When Generated Tests Pass but Don’t Protect: a Practical Look at AI-Produced Unit Tests

#codequality #testing #ai #automation

We ran into a recurring issue while introducing model-assisted test generation into a backend codebase: the tests the model produced would often pass, but they didn’t actually validate the important behavior. On the surface everything looked fine — green CI, coverage numbers ticking up — until a production bug exposed an invariant none of the generated tests checked. That gap forced us to treat every AI-produced test as a draft, not a replacement for human reasoning.

Early on we used the model interactively on crompt.ai to scaffold tests for REST handlers and small service objects. The generator copied common patterns (setup, happy-path assertions) and repeated them across endpoints, which boosted velocity but introduced blind spots: missing edge cases, weak assertions, and mocked behavior that didn’t reflect real system interactions.

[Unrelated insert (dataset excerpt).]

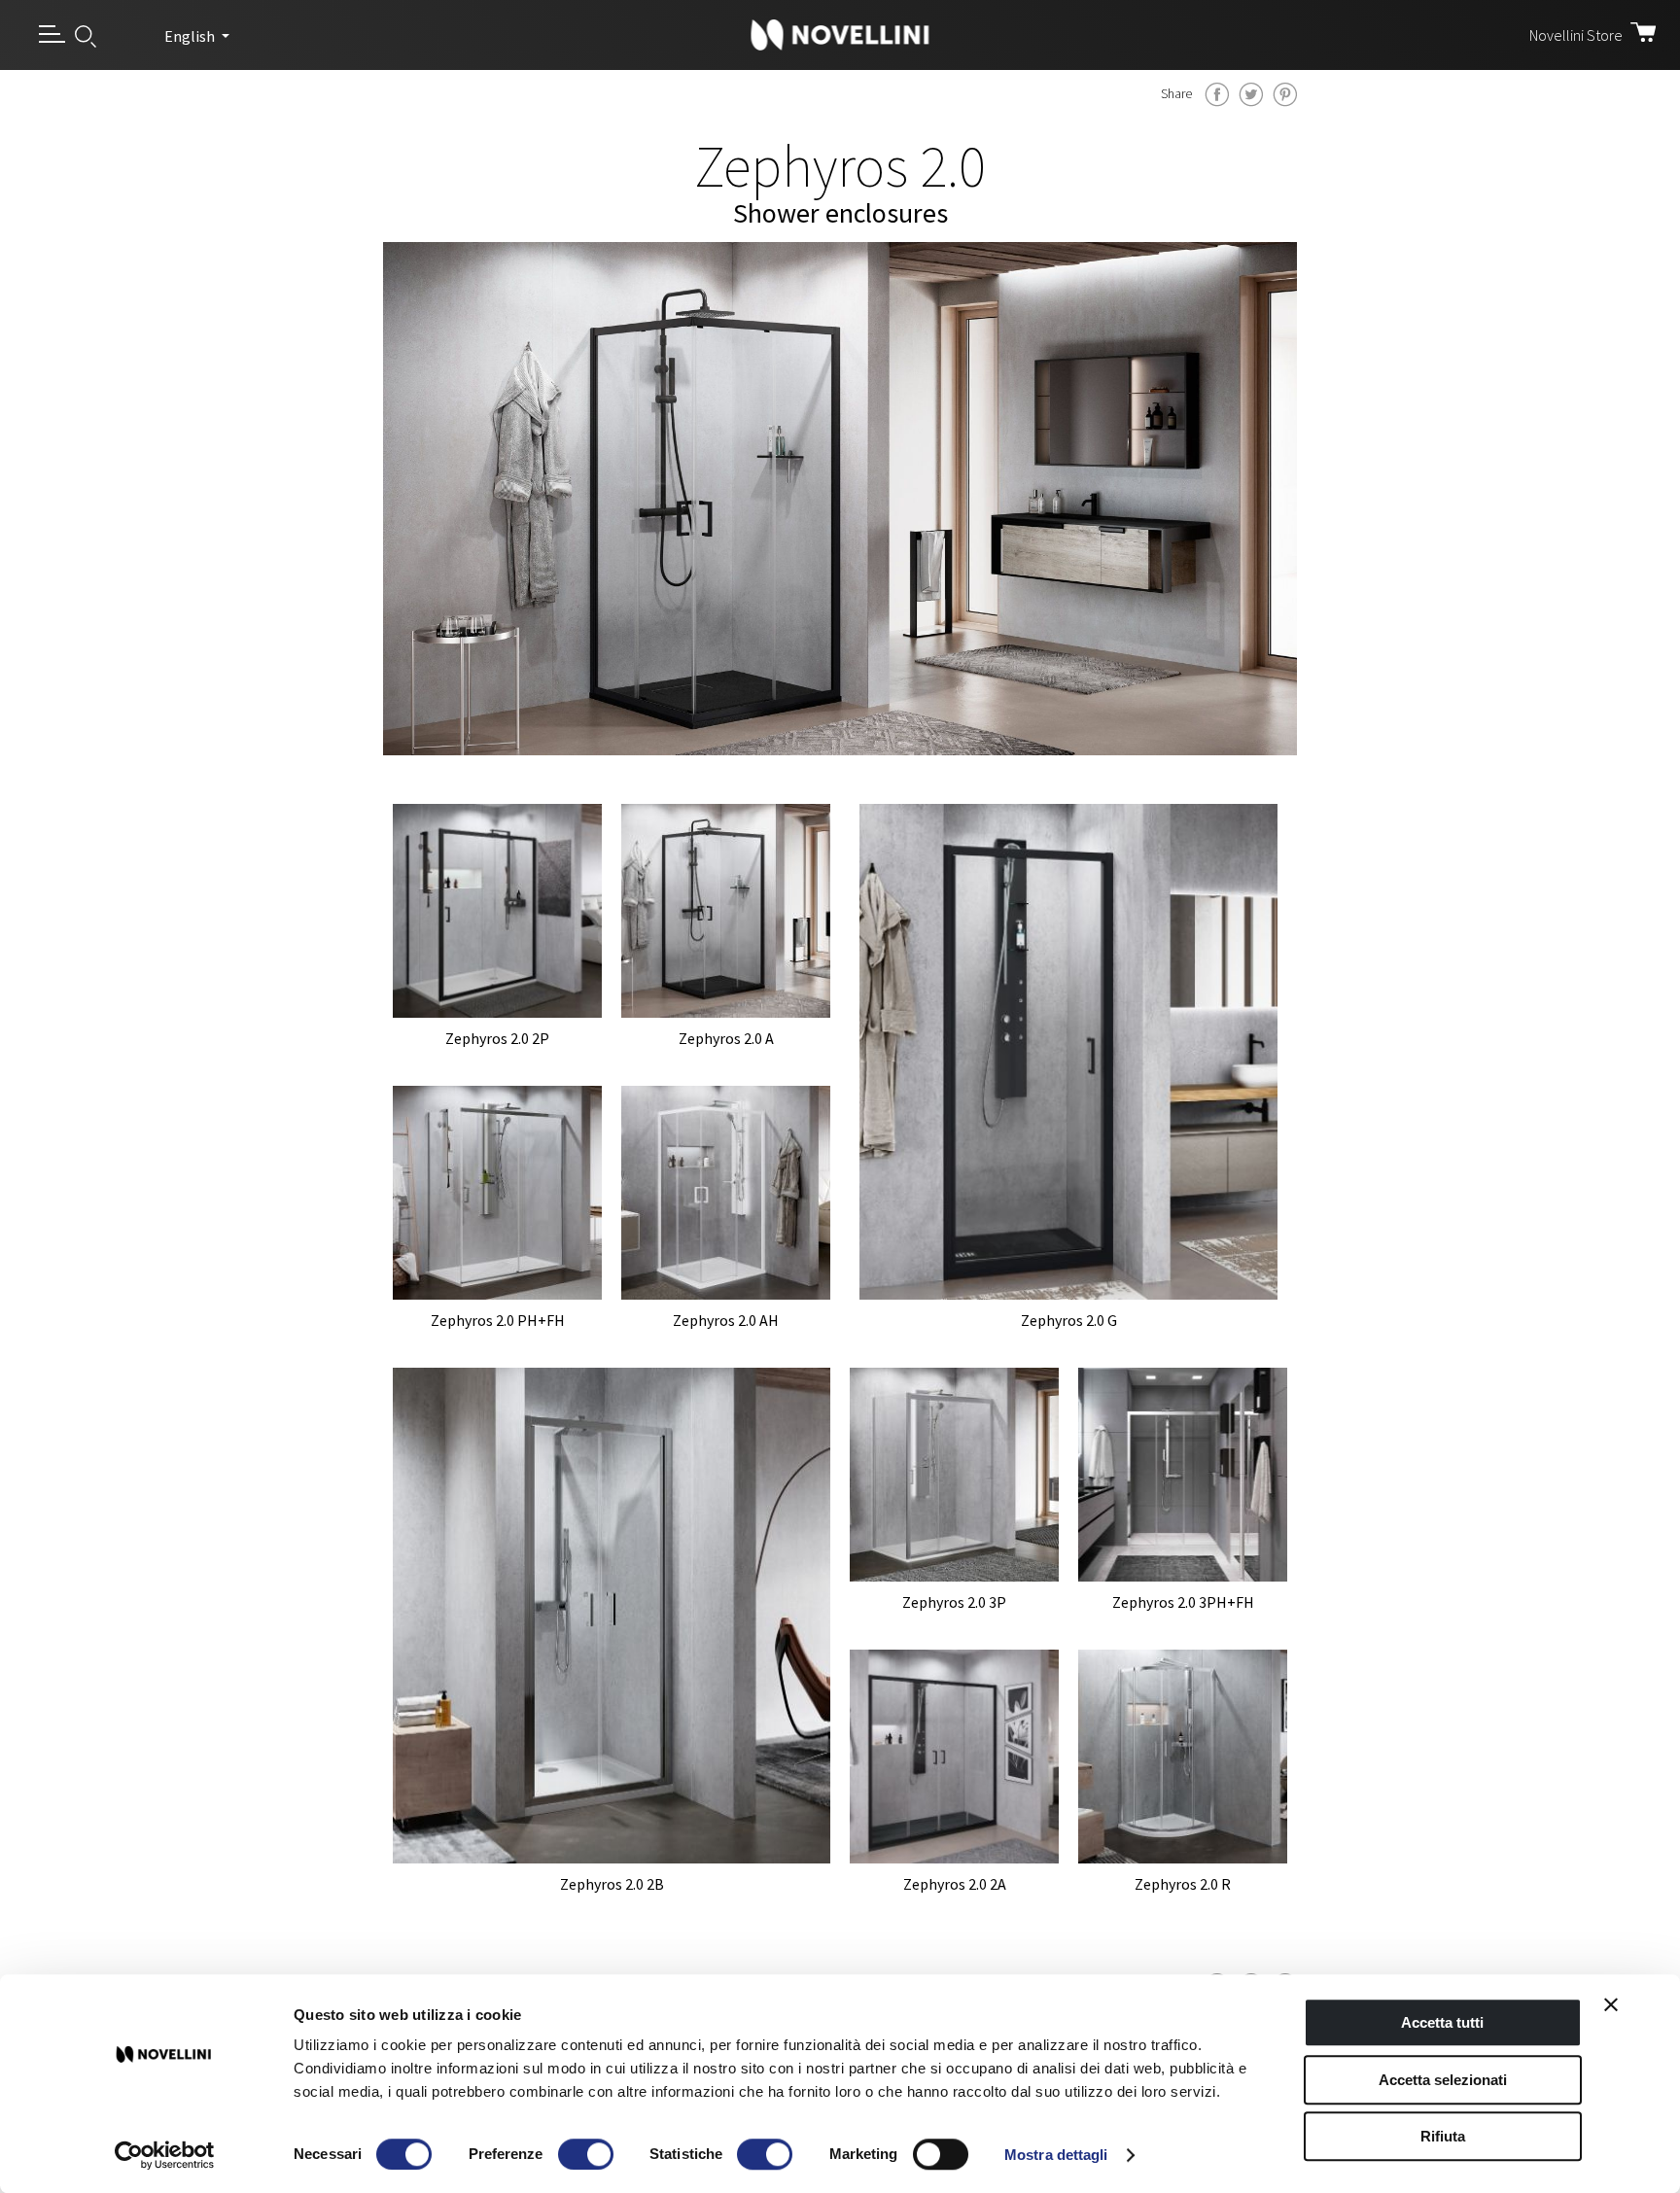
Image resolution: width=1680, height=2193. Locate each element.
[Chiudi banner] (1611, 2004)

How the failure surfaced during development

We noticed it when a change to an upstream deserialization library produced silently tolerated nulls; the new behavior was allowed through by several AI-generated tests that used broad truthy assertions instead of checking domain invariants. The CI pipeline still passed because the tests asserted generic success codes rather than asserting the actual state transitions or error handling we expected.

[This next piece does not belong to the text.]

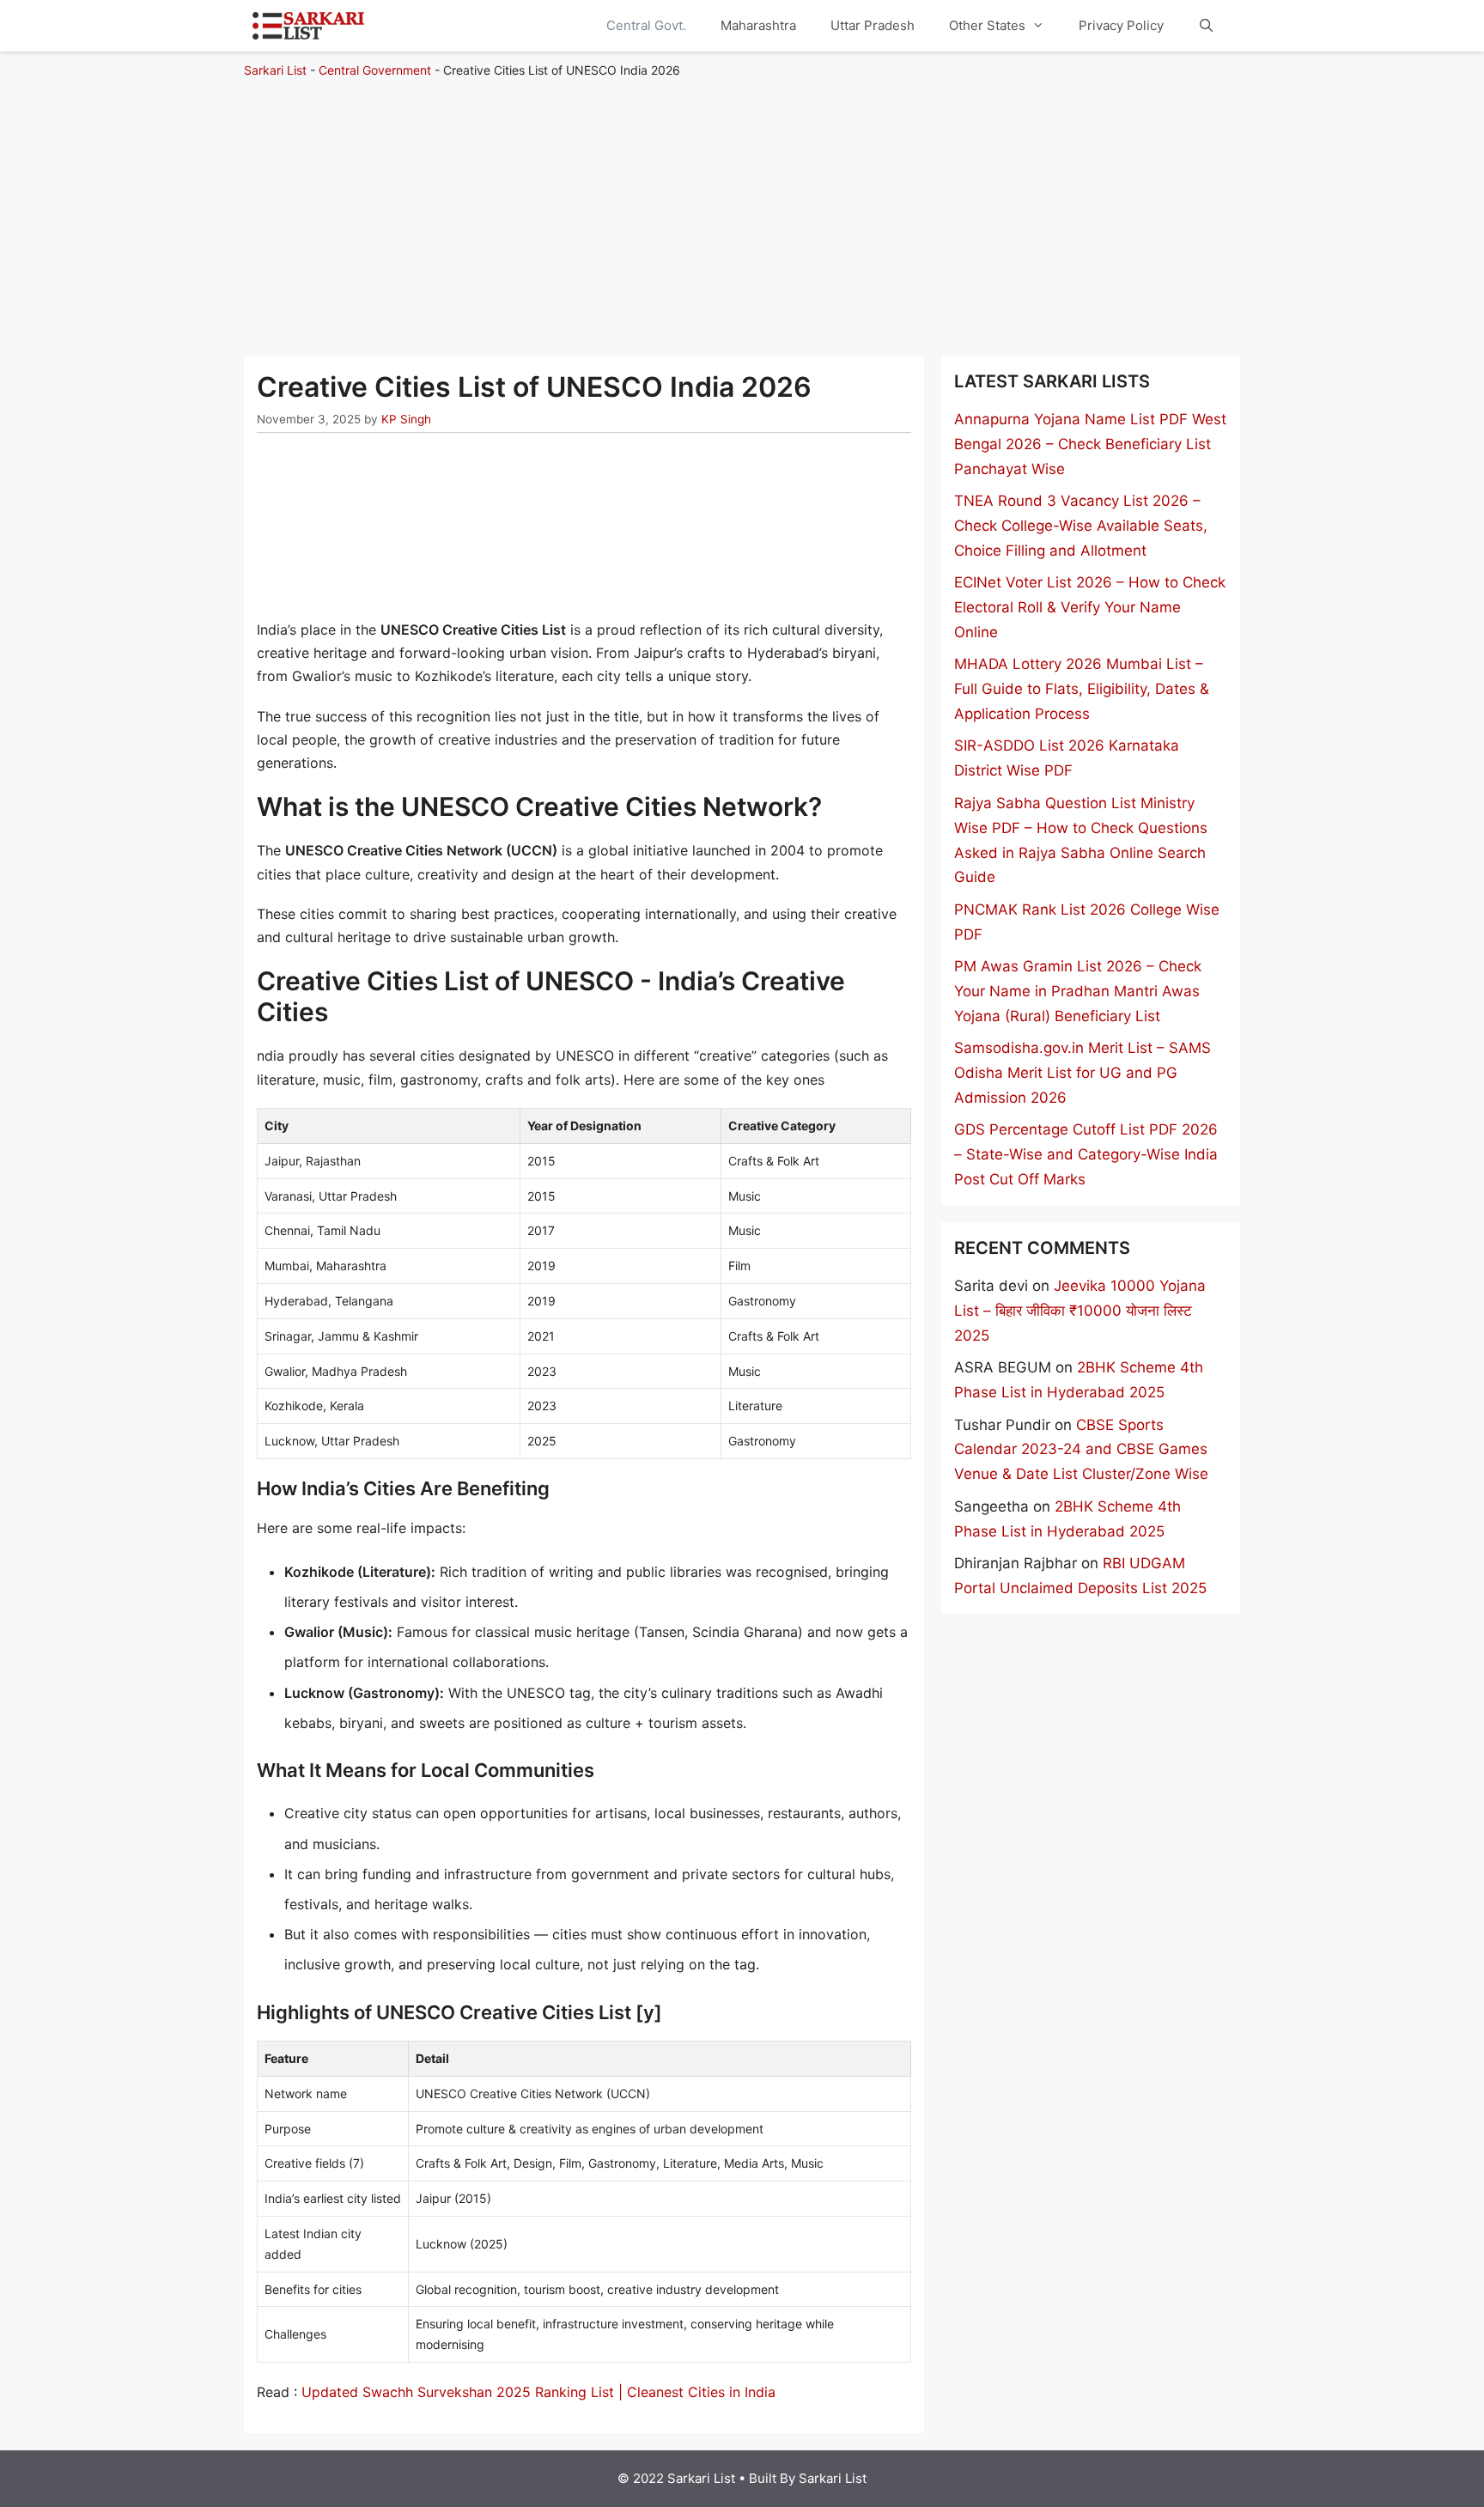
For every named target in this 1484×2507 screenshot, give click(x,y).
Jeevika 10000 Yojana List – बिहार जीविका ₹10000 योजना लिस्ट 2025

Debugging showed a pattern: the model favored short, common examples. It generated assertions like assertTrue(response.ok) or equality against hard-coded fixtures instead of exercising boundary conditions. When we switched to multi-turn iterations in the chat interface to refine tests, the model would dutifully add another example but still missed the same corner cases unless we explicitly described them.

Why this was subtle and easy to miss

There are several small behaviors that combined to hide the problem. First, AI tends to produce the most common, strongly represented patterns in its training data: setup, happy path, teardown. That led to many superficially different tests that were semantically shallow. Second, coverage tools and CI badges provide false confidence; if a generated test executes a line, coverage marks it covered even if the assertion is meaningless.

Third, developers mentally discounted generated tests. We assumed the model had captured the obvious checks and focused review time elsewhere. That cognitive shift reduced the scrutiny on assertions and allowed subtle omissions to persist. The result was a suite that looked comprehensive but failed to assert the domain invariants that would catch real regressions.

How small model behaviors compounded into larger problems

Individually, the model’s tendencies look like minor annoyances: repeated naming, boilerplate assertions, and a bias toward the most common examples. Together they create systemic risk. When dozens of generated tests follow the same weak template, you get a brittle safety net — many green tests, but low real-world protection. In our case, that led to a production regression that required manual test authoring and a postmortem.

Our practical mitigations were procedural rather than magical. We introduced a short checklist for reviewing generated tests (identify invariants, add negative and boundary cases, avoid fragile mocks) and used an external fact-checking pass with a deep research flow to verify nontrivial assumptions. Ultimately the model helped bootstrap tests, but we treat its output as a draft requiring explicit human verification of invariants and failure modes.